At the talks in Cancun, in Mexico, Lamy made the poor nations an offer that they couldn't possibly accept. He appears to have been seeking to resurrect, by means of an "investment treaty," the infamous Multilateral Agreement on Investment. This was a proposal that would have allowed corporations to force a government to remove any laws that interfered with their ability to make money, and that was crushed by a worldwide revolt in 1998.
In return for granting corporations power over governments, the poor nations would receive precisely nothing. The concessions on farm subsidies that Lamy was offering amounted to little more than a reshuffling of the money paid to European farmers. They would continue to permit the subsidy barons of Europe to dump their artificially cheap produce into the poor world, destroying the livelihoods of the farmers there.
Of course, as Hobbes knew, "if other men will not lay down their right ... then there is no reason for anyone to divest himself of his: for that were to expose himself to prey." A contract, he noted, is "the mutual transferring of right," which a man enters into "either in consideration of some right reciprocally transferred to himself, or for some other good he hopeth for thereby." By offering the poorer nations nothing in return for almost everything, Lamy forced them to walk out.
The trade commissioner took this position because he sees his public duty as the defense of the corporations and industrial farmers of the EU against all comers, be they the citizens of Europe or the people of other nations. He imagined that, according to the laws of nature that have hitherto governed the WTO, the weaker parties would be forced to capitulate and forced to grant to the corporations the little that had not already been stolen from them. He stuck to it even when it became clear that the poor nations were, for the first time, prepared to mobilize -- as the state of nature demands -- a collective response to aggression.
I dwell on Lamy's adherence to the treasured philosophy of Kant because all that he has done, he has done in our name. The UK and the other countries of Europe do not negotiate directly at the WTO, but through the EU. He is therefore our negotiator, who is supposed to represent our interests. But it is hard to find anyone in Europe not employed by or not beholden to the big corporations who sees Lamy's negotiating position as either desirable or just.
Several European governments, recognizing that it threatened the talks and the trade organization itself, slowly distanced themselves from his position. To many people's surprise, they included Britain.
Though Lamy is by no means the only powerful man in Europe who is obsessed with the rights of corporations, his behavior appears to confirm the most lurid of the tabloid scare stories about Eurocrats running out of control.
But while this man has inflicted lasting damage to Europe's global reputation, he may not have succeeded in destroying the hopes of the poorer nations.

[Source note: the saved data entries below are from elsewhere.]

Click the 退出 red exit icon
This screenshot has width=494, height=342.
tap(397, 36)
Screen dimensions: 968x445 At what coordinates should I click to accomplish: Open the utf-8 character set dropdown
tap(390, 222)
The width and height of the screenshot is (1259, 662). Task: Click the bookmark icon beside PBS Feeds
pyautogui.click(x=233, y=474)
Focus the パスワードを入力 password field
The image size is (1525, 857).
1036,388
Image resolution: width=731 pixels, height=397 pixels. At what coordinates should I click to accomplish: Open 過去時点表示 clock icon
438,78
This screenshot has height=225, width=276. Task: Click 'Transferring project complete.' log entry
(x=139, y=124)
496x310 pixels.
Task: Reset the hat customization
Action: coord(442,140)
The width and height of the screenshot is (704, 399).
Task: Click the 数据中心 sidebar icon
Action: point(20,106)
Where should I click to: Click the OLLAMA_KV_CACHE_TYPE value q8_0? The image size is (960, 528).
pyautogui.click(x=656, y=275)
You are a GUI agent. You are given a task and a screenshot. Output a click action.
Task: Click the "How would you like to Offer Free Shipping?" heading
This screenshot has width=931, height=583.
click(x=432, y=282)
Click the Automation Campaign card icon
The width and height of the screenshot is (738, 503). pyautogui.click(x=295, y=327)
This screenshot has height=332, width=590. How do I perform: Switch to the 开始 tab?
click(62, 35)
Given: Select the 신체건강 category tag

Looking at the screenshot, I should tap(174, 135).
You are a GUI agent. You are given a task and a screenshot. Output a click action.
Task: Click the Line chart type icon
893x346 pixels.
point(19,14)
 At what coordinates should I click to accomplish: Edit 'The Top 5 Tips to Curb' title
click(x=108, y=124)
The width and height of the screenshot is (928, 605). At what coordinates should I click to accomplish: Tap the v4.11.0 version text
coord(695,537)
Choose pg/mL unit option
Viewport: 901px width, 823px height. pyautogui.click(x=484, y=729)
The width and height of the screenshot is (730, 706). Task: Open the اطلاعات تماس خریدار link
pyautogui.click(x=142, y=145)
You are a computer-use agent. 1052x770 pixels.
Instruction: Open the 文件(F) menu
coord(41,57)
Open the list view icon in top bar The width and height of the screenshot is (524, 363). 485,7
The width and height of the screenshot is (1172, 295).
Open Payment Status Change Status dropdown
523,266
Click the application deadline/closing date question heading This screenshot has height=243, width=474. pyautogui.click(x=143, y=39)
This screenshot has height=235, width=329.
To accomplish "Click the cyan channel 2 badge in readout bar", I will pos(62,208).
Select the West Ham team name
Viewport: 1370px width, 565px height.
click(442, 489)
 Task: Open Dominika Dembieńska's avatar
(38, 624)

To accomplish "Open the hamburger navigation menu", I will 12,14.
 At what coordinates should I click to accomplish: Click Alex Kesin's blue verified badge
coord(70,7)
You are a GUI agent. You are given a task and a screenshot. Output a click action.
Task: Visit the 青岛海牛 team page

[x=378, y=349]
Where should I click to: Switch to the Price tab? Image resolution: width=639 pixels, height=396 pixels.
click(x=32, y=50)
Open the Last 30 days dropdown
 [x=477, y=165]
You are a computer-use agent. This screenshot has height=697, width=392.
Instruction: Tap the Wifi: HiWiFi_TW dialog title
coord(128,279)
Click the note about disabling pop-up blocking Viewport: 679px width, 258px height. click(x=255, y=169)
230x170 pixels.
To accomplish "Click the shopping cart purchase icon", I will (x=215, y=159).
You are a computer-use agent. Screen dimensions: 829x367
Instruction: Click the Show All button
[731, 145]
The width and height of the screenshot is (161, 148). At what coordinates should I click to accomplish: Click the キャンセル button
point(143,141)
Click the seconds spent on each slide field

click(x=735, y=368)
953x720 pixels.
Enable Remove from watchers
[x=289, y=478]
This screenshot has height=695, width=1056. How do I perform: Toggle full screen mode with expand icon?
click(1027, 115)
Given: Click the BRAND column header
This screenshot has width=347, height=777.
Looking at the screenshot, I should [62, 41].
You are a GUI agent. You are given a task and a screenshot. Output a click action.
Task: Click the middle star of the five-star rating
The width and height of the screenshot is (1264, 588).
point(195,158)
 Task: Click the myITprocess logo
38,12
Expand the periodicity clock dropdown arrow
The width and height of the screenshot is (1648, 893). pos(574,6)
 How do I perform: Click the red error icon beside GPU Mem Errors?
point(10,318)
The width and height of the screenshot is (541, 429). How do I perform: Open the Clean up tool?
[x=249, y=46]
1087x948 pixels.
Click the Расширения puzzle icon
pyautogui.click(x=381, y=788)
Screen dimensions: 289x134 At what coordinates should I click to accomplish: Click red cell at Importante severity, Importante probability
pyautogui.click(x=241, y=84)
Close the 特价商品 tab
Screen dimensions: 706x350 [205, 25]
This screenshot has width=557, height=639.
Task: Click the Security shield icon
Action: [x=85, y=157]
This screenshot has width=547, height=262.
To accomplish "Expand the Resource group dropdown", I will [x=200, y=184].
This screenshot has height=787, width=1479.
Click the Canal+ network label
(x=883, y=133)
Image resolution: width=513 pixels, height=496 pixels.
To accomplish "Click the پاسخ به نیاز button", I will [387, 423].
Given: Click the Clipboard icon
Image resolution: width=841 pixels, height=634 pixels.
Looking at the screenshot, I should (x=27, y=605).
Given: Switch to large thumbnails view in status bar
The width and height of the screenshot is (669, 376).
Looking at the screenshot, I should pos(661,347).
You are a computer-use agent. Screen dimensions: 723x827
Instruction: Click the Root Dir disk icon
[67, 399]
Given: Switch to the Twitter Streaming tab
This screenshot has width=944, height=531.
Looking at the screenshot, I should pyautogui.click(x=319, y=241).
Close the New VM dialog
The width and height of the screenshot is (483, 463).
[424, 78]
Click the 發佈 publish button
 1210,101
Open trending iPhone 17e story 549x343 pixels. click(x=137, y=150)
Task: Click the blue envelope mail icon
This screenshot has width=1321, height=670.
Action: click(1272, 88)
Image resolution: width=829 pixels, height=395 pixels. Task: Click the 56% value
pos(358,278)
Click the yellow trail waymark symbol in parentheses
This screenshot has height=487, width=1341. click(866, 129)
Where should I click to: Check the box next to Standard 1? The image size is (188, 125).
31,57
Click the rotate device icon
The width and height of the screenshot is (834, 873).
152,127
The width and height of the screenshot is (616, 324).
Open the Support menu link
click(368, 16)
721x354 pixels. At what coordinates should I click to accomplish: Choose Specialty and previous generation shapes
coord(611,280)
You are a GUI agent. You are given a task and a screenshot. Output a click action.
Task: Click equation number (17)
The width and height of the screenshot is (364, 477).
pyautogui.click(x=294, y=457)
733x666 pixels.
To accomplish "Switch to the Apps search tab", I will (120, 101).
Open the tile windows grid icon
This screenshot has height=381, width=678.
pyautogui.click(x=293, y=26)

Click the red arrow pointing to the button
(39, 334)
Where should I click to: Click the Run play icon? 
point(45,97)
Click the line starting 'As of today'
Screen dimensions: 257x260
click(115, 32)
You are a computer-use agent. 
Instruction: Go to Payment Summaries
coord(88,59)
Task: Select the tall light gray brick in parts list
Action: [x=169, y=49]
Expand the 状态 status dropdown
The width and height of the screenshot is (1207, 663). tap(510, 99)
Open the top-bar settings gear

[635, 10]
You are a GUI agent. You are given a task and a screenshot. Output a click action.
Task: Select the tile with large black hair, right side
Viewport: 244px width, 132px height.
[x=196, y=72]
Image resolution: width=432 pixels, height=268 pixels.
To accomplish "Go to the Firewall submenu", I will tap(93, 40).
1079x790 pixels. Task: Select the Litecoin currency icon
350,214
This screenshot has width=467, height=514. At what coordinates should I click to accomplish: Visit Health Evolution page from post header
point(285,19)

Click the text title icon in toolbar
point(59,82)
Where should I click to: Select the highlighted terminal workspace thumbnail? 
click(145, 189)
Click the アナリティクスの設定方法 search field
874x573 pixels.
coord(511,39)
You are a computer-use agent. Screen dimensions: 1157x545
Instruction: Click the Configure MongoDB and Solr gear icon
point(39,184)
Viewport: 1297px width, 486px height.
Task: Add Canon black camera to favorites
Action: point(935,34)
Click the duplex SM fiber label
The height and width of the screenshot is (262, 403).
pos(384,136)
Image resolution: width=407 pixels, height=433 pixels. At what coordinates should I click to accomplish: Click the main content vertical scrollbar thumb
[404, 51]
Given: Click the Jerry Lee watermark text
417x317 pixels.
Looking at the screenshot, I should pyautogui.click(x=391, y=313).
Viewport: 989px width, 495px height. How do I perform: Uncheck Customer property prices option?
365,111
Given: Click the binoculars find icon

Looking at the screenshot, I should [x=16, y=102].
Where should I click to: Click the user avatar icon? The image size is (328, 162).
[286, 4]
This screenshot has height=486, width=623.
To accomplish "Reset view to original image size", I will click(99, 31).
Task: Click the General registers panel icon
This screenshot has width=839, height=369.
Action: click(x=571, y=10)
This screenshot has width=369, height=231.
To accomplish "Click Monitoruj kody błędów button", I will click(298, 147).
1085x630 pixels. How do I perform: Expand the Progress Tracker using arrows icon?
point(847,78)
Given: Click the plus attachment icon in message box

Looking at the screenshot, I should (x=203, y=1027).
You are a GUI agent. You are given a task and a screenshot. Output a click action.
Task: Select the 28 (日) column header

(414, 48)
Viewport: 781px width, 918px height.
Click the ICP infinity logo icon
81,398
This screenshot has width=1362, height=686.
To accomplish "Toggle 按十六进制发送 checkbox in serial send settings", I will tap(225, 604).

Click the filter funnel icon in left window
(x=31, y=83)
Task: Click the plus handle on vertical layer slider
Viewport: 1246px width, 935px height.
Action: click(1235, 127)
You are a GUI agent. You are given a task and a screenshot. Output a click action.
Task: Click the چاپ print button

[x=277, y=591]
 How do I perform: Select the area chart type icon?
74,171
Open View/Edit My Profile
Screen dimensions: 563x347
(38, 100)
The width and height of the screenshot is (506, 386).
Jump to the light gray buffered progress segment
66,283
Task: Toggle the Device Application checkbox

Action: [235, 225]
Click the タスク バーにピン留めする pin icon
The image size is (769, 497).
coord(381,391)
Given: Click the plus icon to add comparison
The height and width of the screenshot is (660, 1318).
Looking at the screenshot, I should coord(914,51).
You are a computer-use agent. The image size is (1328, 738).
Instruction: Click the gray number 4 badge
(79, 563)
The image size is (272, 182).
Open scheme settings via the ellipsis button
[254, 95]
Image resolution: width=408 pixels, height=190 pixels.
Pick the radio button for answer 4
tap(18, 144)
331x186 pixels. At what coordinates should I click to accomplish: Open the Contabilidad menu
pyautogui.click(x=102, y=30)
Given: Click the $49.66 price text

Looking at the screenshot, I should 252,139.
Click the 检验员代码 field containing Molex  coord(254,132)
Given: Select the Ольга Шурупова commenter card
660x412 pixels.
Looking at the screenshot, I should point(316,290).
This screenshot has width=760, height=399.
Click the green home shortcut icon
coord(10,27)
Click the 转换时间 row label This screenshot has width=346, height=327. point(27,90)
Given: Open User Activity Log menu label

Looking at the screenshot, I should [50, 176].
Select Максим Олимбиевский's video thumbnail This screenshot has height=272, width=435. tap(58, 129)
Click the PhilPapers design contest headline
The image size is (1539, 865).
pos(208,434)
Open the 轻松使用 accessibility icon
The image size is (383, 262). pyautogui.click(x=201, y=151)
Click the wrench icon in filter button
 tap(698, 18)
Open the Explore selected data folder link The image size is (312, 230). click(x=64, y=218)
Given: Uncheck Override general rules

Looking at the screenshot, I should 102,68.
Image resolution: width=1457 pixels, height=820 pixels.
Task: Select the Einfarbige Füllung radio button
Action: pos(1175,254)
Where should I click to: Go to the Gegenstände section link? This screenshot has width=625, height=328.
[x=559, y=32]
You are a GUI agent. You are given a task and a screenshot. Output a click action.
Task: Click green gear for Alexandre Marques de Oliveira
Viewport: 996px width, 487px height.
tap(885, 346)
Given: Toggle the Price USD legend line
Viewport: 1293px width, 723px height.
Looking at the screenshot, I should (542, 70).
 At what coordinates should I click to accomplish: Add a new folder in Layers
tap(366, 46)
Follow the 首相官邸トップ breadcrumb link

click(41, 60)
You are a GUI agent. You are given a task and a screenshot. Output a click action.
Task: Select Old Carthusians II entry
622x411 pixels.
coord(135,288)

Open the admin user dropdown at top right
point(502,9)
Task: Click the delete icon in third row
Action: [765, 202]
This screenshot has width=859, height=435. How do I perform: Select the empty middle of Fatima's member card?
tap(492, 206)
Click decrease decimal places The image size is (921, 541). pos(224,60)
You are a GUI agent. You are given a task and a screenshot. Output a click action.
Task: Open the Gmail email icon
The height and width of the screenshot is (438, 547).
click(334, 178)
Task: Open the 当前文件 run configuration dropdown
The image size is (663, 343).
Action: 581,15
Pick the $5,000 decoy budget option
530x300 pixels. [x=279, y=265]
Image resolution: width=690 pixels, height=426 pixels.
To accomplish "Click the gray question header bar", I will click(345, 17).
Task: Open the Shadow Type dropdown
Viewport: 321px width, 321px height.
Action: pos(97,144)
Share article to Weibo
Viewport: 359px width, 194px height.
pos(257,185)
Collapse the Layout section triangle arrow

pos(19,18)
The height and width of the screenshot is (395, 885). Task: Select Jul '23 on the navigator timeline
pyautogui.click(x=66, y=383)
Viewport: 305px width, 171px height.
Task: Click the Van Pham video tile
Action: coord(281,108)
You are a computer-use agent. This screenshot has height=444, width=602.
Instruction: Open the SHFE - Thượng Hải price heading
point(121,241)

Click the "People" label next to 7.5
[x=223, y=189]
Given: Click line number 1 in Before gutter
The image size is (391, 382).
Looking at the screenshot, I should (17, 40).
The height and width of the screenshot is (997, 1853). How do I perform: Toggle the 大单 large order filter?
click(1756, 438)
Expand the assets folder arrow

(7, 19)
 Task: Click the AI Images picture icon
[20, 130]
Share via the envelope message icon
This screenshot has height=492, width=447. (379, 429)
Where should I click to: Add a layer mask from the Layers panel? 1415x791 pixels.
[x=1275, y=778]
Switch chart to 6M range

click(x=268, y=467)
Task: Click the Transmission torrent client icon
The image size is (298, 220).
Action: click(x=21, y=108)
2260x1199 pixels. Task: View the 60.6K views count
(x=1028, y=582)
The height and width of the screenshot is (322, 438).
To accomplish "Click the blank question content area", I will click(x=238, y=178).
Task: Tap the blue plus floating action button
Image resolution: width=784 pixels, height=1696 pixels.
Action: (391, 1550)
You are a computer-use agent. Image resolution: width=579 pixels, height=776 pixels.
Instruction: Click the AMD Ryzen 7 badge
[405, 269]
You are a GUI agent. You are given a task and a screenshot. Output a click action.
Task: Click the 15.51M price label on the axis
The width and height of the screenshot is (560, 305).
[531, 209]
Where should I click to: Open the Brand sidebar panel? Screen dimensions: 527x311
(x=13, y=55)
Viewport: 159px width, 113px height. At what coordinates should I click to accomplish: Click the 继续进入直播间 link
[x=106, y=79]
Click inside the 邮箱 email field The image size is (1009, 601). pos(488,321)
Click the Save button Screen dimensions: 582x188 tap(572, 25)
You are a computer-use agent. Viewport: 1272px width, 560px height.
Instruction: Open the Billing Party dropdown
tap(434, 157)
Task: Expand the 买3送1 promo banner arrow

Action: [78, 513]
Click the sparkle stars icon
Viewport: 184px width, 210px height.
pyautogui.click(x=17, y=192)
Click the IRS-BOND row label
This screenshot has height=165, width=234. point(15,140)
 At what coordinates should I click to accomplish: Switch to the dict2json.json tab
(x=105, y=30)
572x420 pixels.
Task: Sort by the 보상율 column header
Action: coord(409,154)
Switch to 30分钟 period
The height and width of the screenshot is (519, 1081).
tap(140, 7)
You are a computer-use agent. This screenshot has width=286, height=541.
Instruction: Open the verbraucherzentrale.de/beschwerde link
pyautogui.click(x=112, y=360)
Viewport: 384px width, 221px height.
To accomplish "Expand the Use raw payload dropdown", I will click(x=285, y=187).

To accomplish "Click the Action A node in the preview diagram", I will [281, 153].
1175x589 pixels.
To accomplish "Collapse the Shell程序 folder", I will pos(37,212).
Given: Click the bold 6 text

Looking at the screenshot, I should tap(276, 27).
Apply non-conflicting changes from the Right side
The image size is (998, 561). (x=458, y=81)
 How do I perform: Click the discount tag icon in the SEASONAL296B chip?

For something else is now beginning to shake itself awake. The developing countries, for the first time in some 20 years, are beginning to unite and to move as a body.
That they have not done so before is testament first to the corrosive effects of the cold war, and second to the continued ability of the rich and powerful nations to bribe, blackmail and bully the poor ones. Whenever there has been a prospect of solidarity among the weak, the strong -- and in particular the US -- have successfully divided and ruled them, by promising concessions to those who split and threatening sanctions against those who stay. But now the rich have become victims of their own power.
Since its formation, the rich countries have been seeking to recruit as many developing nations into the WTO as they can, in order to open up the developing countries' markets and force them to trade on onerous terms. However, as the rich have done so, they have found themselves massively outnumbered. The EU and the US may already be regretting their efforts to persuade China to join. It has now become the rock -- too big to bully and threaten -- around which the unattached nations have begun to cluster.
Paradoxically, it was precisely because the demands being made by Lamy and (to a lesser extent) the US were so outrageous that the smaller nations could not be dragged away from this new coalition.
Whatever the US offered by way of inducements and threats, they simply had too much to lose if the poor countries allowed the rich bloc's proposals to pass. And their solidarity is itself empowering.
At Cancun the weak nations stood up to the most powerful negotiators on earth and were not broken.
The lesson they will bring home is that if this is possible, almost anything is.
While the WTO might have been buried, these nations may, if they use their collective power intelligently, still find a way of negotiating together. They might even disinter it as the democratic body it was always supposed to have been.
The World Bank and the IMF had better watch their backs now. The UN Security Council will find its anomalous powers ever harder to sustain. Poor nations, if they stick together, can begin to exercise a collective threat to the rich. For this, they need leverage and, in the form of their debts, they possess it. Together they owe so much that, in effect, they own the world's financial systems.
By threatening, collectively, to default, they can begin to wield the sort of power that only the rich have so far exercised, demanding concessions in return for withholding force.
So Lamy, "our" negotiator, may accidentally have engineered a better world, by fighting so doggedly for a worse one.